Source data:
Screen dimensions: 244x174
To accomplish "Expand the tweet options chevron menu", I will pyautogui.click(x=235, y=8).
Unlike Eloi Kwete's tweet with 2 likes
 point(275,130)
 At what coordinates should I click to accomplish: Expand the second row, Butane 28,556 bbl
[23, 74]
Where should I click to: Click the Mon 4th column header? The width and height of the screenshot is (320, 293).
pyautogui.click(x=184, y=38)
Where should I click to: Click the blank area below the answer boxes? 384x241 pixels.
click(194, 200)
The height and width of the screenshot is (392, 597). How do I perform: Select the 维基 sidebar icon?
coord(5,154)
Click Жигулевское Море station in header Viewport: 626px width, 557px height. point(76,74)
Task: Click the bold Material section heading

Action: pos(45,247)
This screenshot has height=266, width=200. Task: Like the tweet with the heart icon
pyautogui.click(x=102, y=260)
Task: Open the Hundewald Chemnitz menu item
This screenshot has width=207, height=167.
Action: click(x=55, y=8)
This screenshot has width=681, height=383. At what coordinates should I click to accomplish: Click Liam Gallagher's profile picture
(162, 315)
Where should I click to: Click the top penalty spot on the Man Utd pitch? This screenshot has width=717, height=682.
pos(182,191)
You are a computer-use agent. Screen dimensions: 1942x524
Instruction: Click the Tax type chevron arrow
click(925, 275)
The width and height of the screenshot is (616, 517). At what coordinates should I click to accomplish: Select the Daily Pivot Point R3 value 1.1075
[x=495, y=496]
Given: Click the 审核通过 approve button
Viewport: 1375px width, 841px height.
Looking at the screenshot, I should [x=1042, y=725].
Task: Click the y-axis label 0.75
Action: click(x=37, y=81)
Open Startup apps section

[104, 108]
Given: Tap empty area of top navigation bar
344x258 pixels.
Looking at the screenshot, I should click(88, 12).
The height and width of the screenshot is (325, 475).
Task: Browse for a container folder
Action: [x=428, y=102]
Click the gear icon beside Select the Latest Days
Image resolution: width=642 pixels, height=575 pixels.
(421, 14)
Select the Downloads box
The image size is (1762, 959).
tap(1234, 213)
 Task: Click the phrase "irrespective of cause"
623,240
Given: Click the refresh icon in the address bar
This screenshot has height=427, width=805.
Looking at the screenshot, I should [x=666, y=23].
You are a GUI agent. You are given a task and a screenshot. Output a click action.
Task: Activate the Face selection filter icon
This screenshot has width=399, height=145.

EXERCISE DESCRIPTION:
Look through the entries, and return every line that the word "agent" appears in.

SOLUTION:
You are a computer-use agent. Screen dimensions: 1942x524
You are a GUI agent. You are given a task and a screenshot. Output a click action.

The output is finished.